My love affair with crab legs started as a toddler playing in the swamp mud as my dad and older siblings caught crabs in Store Creek off Highway 174. As soon as I got old enough to help out, I was knee deep in the marsh water tossing my bait out there hoping to catch a blue crab.
I didn’t just catch the crabs, either. I learned how to crack them open and clean out all the inedible gunk inside. Once they were all cleaned up and ready to be eaten I’d happily scarf them down.
Once we were back home in Ohio, I used to get crab legs anytime we went out for seafood. The waiters would generally offer me a kid’s menu to color on so that I could be like normal little kids and order something breaded and fried to oblivion, but I would have none of that. I wanted a pound of crab legs with a side of drawn better and a nice lemon wedge to squeeze all over everything.
As a tiny kid, my dad showed me how to crack open the legs, claws, and body using the crab-cracker (I have no idea if it has an actual name so let’s just call it a crab-cracker). The best moments ever came when I snapped open a leg and pulled all the meat out whole. That’s when my dad would say “good one” and act like I was the most talented child to ever sit at a dinner table.
Then I’d squeeze lemon onto it and dunk it in butter and gobble it up.

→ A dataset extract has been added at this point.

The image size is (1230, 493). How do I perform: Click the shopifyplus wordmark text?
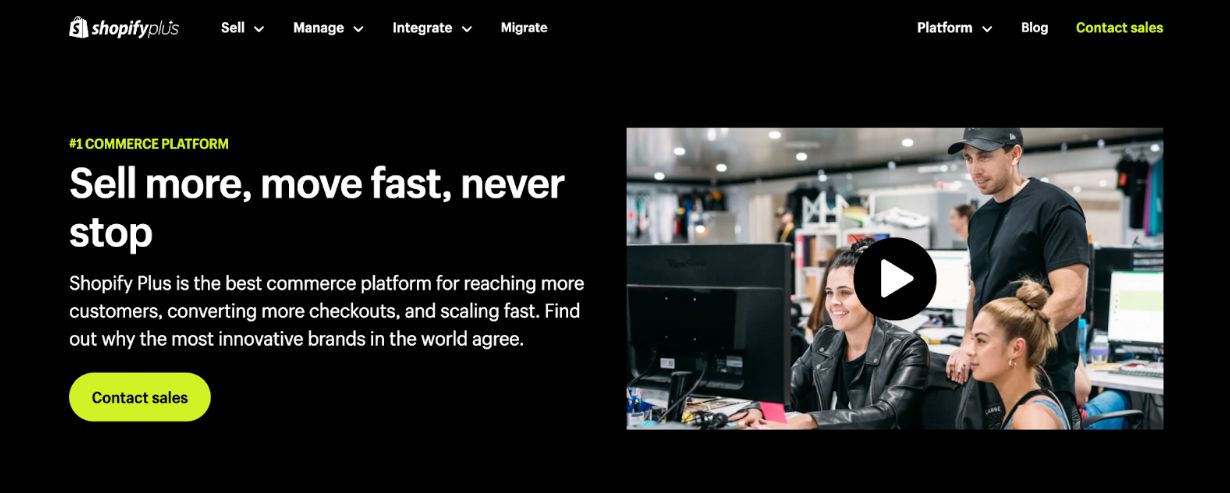tap(135, 29)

I remember being in a grocery store in the middle of winter when I was about eight years old and seeing something calling “imitation crab” in the freezer. I begged my mom to let me get it and she kept telling me that I wouldn’t like imitation crab. But I had no idea what “imitation” meant. I figured it was just some sort of seafood word and she gave in and bought it.

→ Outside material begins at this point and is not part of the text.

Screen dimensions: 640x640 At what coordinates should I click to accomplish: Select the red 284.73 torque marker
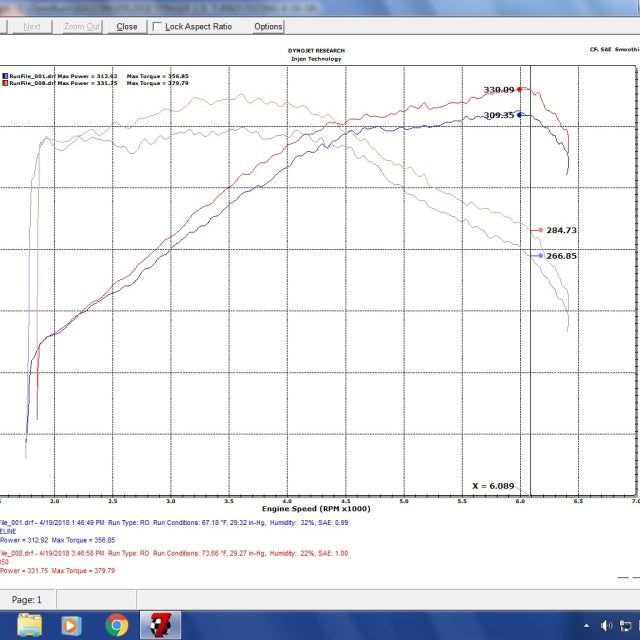540,230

Now this is no slight on her cooking because I frequently tell her to open a restaurant and name it “Momma Food” (which is what my siblings and I refer to her cooking as), but the imitation crab was the worst thing I’ve ever eaten and should be outlawed. My hopes of having this new-fangled crab that came without the shell anytime I wanted were dashed.
Thankfully, we still went out for crab legs from time to time and caught our own while on vacation, so I got my fix.

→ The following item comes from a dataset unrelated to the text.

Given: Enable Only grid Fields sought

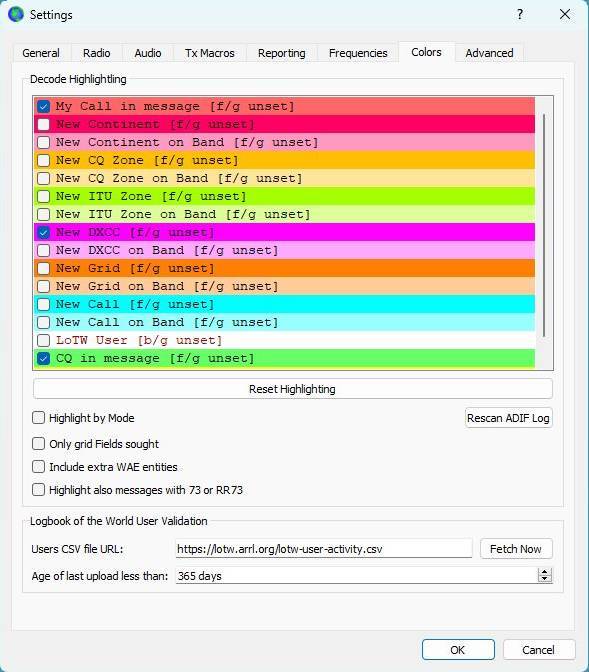Looking at the screenshot, I should 39,444.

What reminded me of this love affair with crab was my recent celebration of my sister’s birthday. We went out in downtown Charleston for some crab legs and when I pulled the meat out in one succulent piece she said “good one” and we cracked up laughing realizing that our dad had unknowingly programmed us to seek and offer praise during the whole crab leg eating process.
We sent him a picture of our skilled crab cracking and he immediately called to let us know that we were doing a good job. Instantly we felt like little kids again down in Store Creek on summer vacation crabbing in the mud.
It’s funny to me how so many of my memories can all be traced back to Edisto in some fashion. My love of crab legs is no exception.